BinHab allows for the calculation of S-type and P-type habitable regions in stellar binary systems. P-type orbits occur when the planet orbits
both binary components, whereas in the case of S-type orbits the planet orbits only one of the binary components, with the second component
considered a perturbator. The selected approach considers a variety of aspects, which include:
Besides simple cases, the treatment of nonequal-mass systems and systems in elliptical orbits.
The consideration of a joint constraint, including orbital stability and a habitable region for a putative system planet through the stellar
radiative energy fluxes ("Radiative Habitable Zone"; RHZ), needs to be met.
The provision of a combined formalism for the assessment of both S-type and P-type habitability; in particular, through the solution of a
fourth-order polynomial, mathematical criteria are employed for the kind of system in which S-type and P-type habitability is realized.
The consideration of classical or revised planetary climate models; in the latter case, the stellar RHZ may also depend on the planetary mass.
The user-friendly option to choose different inner and outer limits for stellar RHZs.
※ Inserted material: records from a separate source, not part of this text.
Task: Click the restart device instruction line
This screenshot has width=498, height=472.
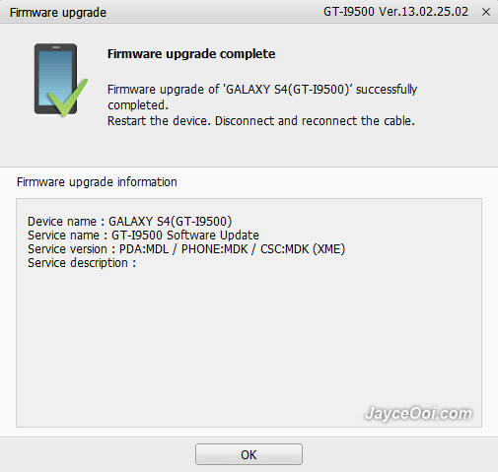Action: 261,121
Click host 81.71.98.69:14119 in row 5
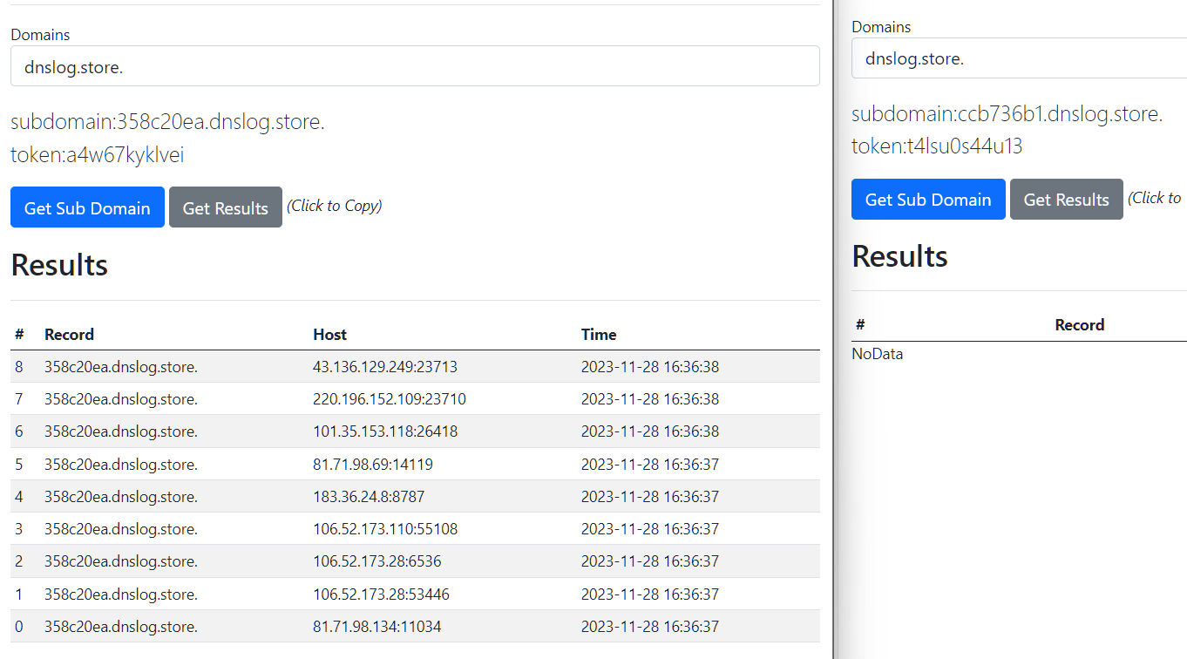This screenshot has height=659, width=1187. click(x=372, y=465)
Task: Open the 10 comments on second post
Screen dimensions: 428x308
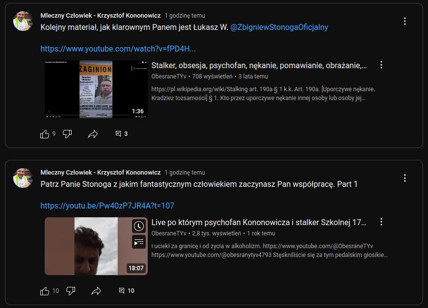Action: pyautogui.click(x=126, y=291)
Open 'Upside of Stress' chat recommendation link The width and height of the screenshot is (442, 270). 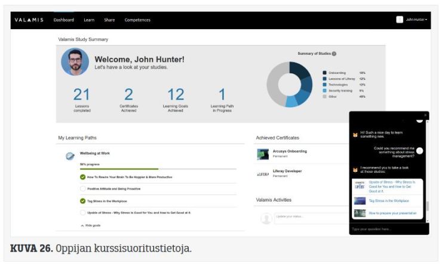(x=391, y=185)

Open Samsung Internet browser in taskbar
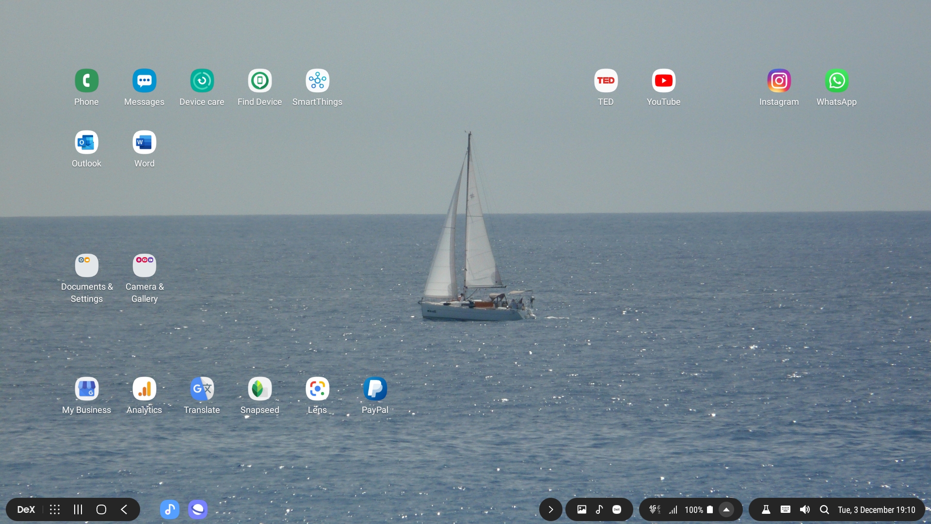tap(198, 509)
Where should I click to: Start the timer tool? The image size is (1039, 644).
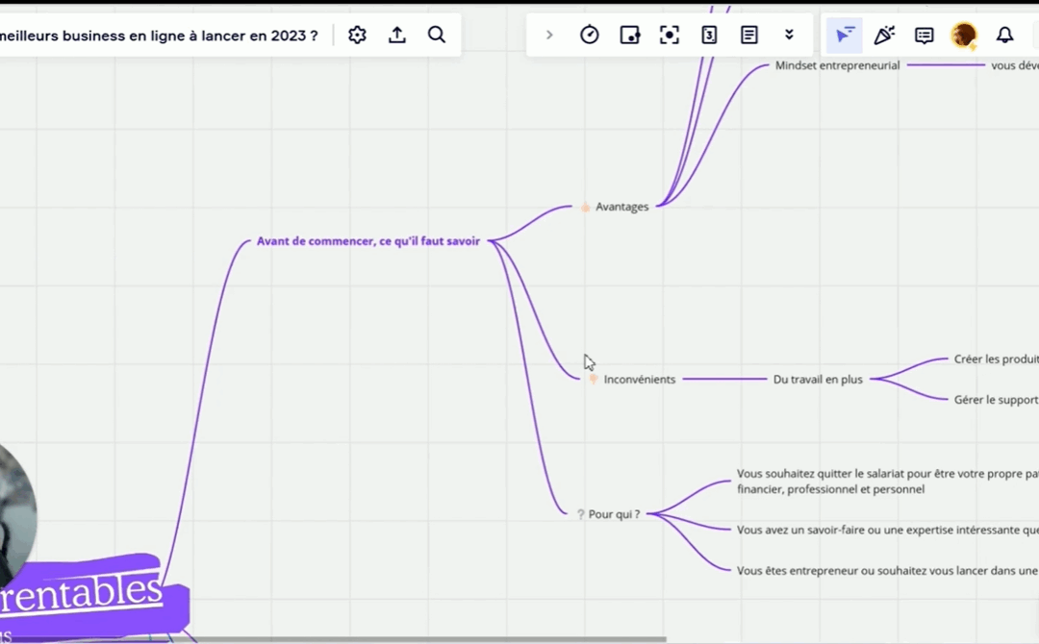pyautogui.click(x=590, y=36)
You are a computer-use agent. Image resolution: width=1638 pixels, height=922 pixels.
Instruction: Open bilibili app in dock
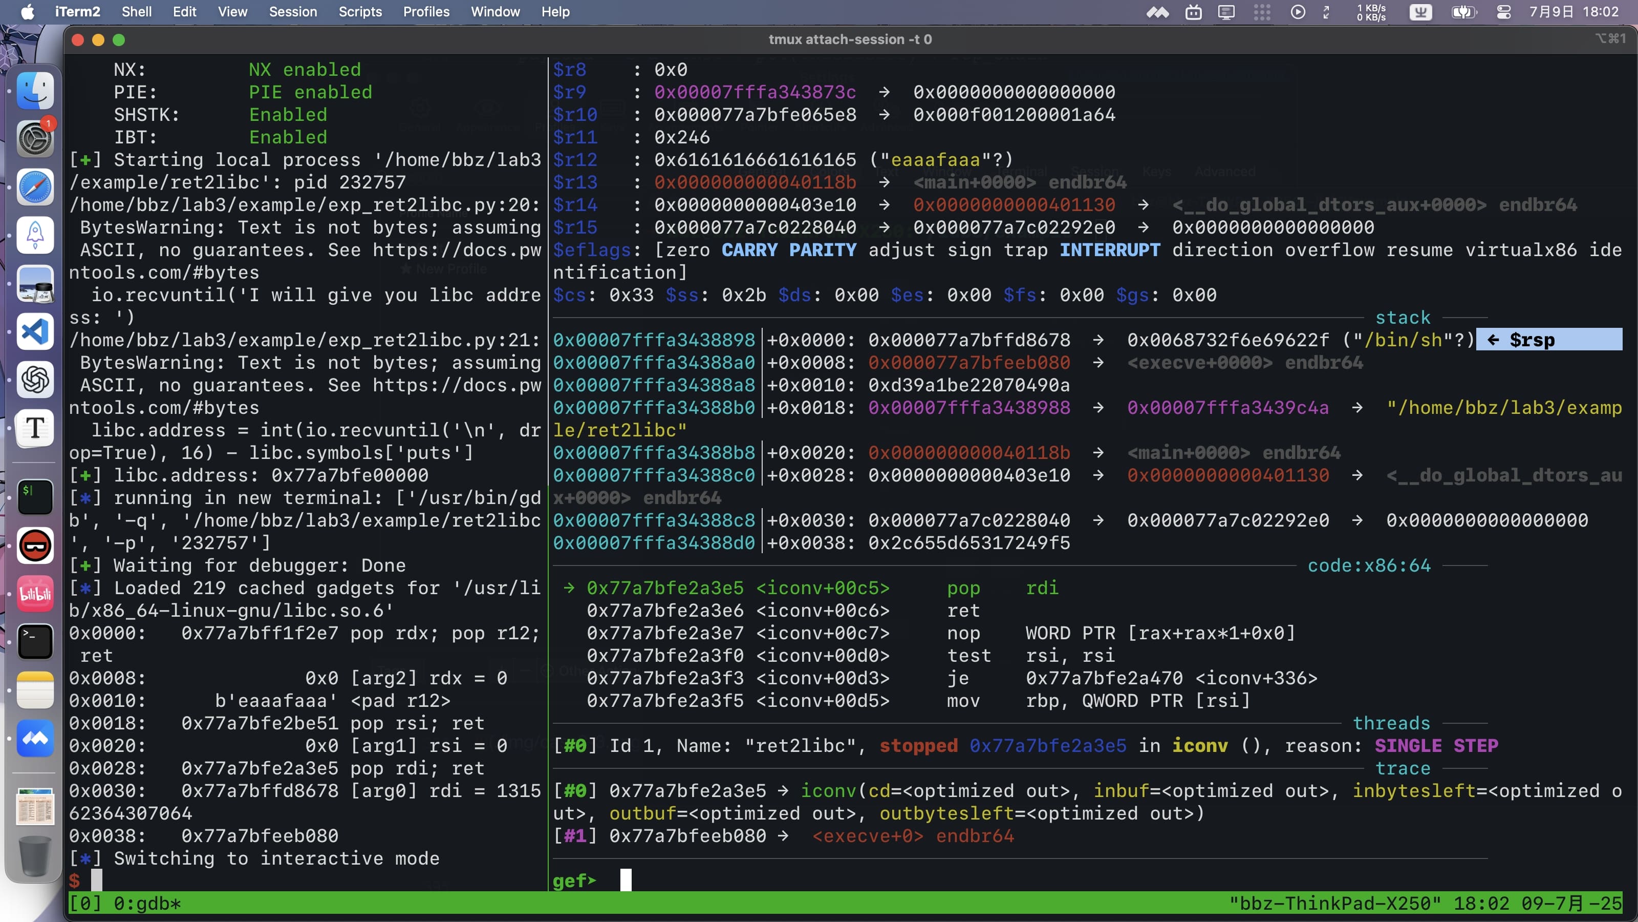coord(35,594)
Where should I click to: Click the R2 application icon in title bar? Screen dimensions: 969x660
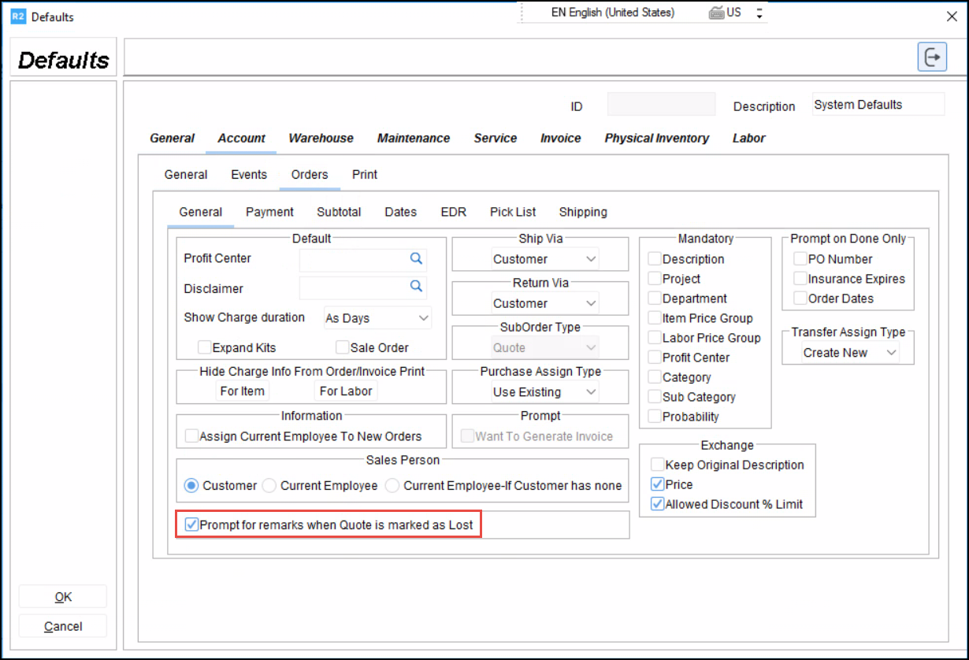coord(18,17)
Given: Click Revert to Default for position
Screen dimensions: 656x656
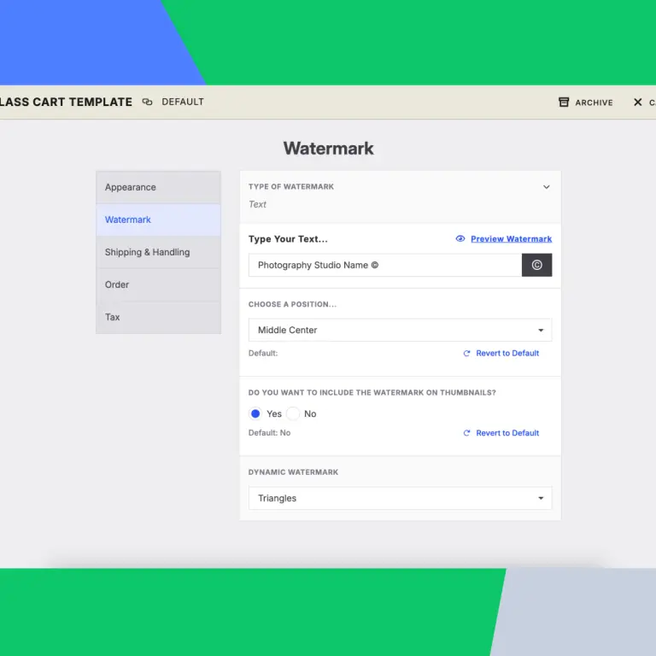Looking at the screenshot, I should [x=507, y=354].
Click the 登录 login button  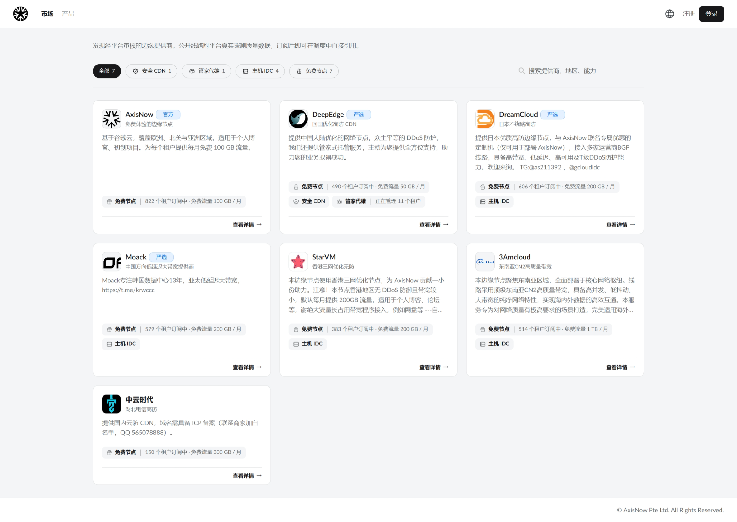click(711, 14)
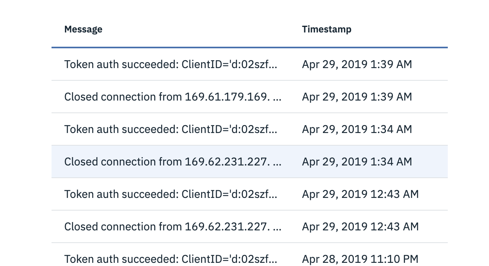The height and width of the screenshot is (266, 489).
Task: Sort the table by the Timestamp column
Action: pyautogui.click(x=327, y=29)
According to existing literature, those can be readily
related to the Conservative Habitable Zone (CHZ), General Habitable Zone (GHZ), or Recent Venus / Early Mars (RVEM) for the various systems
as defined for the Solar System and beyond.
In principle, five different cases of habitability are identified, which are: S-type and P-type habitability provided by the full extent of the RHZs;
habitability, where the RHZs are truncated by the additional constraint of planetary orbital stability (referred to as ST and PT-type, respectively,
for Truncated); and cases of no habitability at all. Regarding the treatment of planetary orbital stability, the formulae
of Holman & Wiegert (1999) [AJ 117, 621] are utilized.